* Text
Outreach

How to Send Presentations That Convert into Meetings

The best narrated presentation in the world is useless if nobody watches it. Learn how to craft the messages that get your presentations opened, watched, and turned into booked meetings.

The Problem: Nobody Clicks Links in Cold Emails

A link to a "narrated presentation" in a cold email gets lost in the noise. Even warm prospects — people who have had a call with you — may not click a presentation link if the message does not make clear why they should invest their time.

The fix is not a better presentation. The fix is a better contextual message that explains what the presentation contains, why it matters to the recipient, and what they should do after watching it. This guide covers messaging templates for clearer presentation outreach and follow-up.

Outreach Templates That Work

Template 1: The Post-Demo Follow-Up

Sent within 2 hours of a live demo or discovery call.

Subject: The walkthrough we discussed

Hi [Name],

Thanks for the great conversation. I put together a narrated version of the deck I showed you — it walks through everything we covered plus a customer case study I mentioned.

[Link to narrated presentation]

It takes about 8 minutes. You can watch it on your own time and share it with anyone on your team who missed the call.

Would next Tuesday or Wednesday work for a follow-up to discuss next steps?

Best,
[Your name]

This template works because it is specific ("the deck I showed you"), low-commitment ("8 minutes"), and makes the recipient feel like the presentation was created specifically for them. More sales follow-up strategies.

Template 2: The Pre-Meeting Prep

Sent 48 hours before a scheduled meeting, enabling the recipient to arrive informed.

Subject: Prep for our call on [Day]

Hi [Name],

I want to make the most of our time on [Day]. Here is a narrated overview of [topic] that covers the key context — it will take about 5 minutes to watch.

* Given information
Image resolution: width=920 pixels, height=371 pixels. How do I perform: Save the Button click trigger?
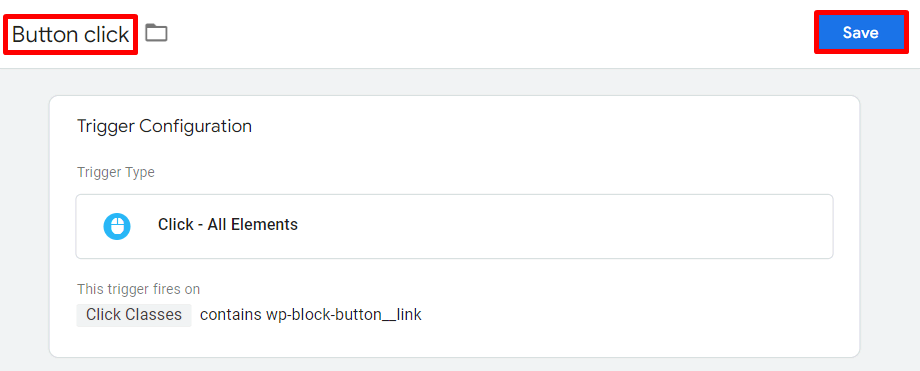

* Problem to work on
Extend the guide to sending presentations that convert into meetings, picking up right after its final sentence.

* Answer for this exercise
[Link to narrated presentation]

After you watch it, you will have a clear picture of what we will discuss, and our call can focus on your specific questions rather than background.

Looking forward to our conversation.

Best,
[Your name]

This template positions the narrated presentation as a time-saver for the recipient. The implicit message: "I respect your time so much that I am sending you context in advance so our meeting is more productive."

Template 3: The Re-Engagement (Deal Has Been Quiet 30+ Days)

When a prospect has gone silent, a narrated presentation with new value can restart the conversation.

Subject: New [relevant topic] you might find useful

Hi [Name],

I came across [new case study / feature / analysis] that is directly relevant to the [specific challenge they mentioned in your last conversation]. I turned it into a quick narrated overview.

[Link to narrated presentation]

The key finding: [one compelling data point or insight from the content].

If this resonates, I would love to pick up our conversation where we left off. Let me know what you think.

Best,
[Your name]

The key principle: deliver genuine value, not a generic "checking in" message. The narrated format makes the value feel substantial — you invested time creating something for them.

What to Include in Your Outreach Message

  • Context: Remind the recipient why you are sending this. Reference a previous conversation, a specific challenge they mentioned, or a mutual connection.
  • Time commitment: Tell them how long the presentation takes. A clear estimate removes the uncertainty that prevents people from clicking.
  • What they will learn: Give them one reason to watch. "This covers the implementation plan we discussed." "It includes a case study from a company in your industry."
  • What happens next: Set expectations for the next step. "Let me know what you think." "Would next week work for a follow-up?"

Timing and Follow-Up Cadence

Most recipients will not watch your narrated presentation immediately. Plan for a cadence:

  • Day 1: Send the initial message with the presentation link.
  • Day 3: If they have not watched, send a gentle reminder. Reference the specific topic: "I want to make sure you saw the narrated walkthrough of the [specific topic]."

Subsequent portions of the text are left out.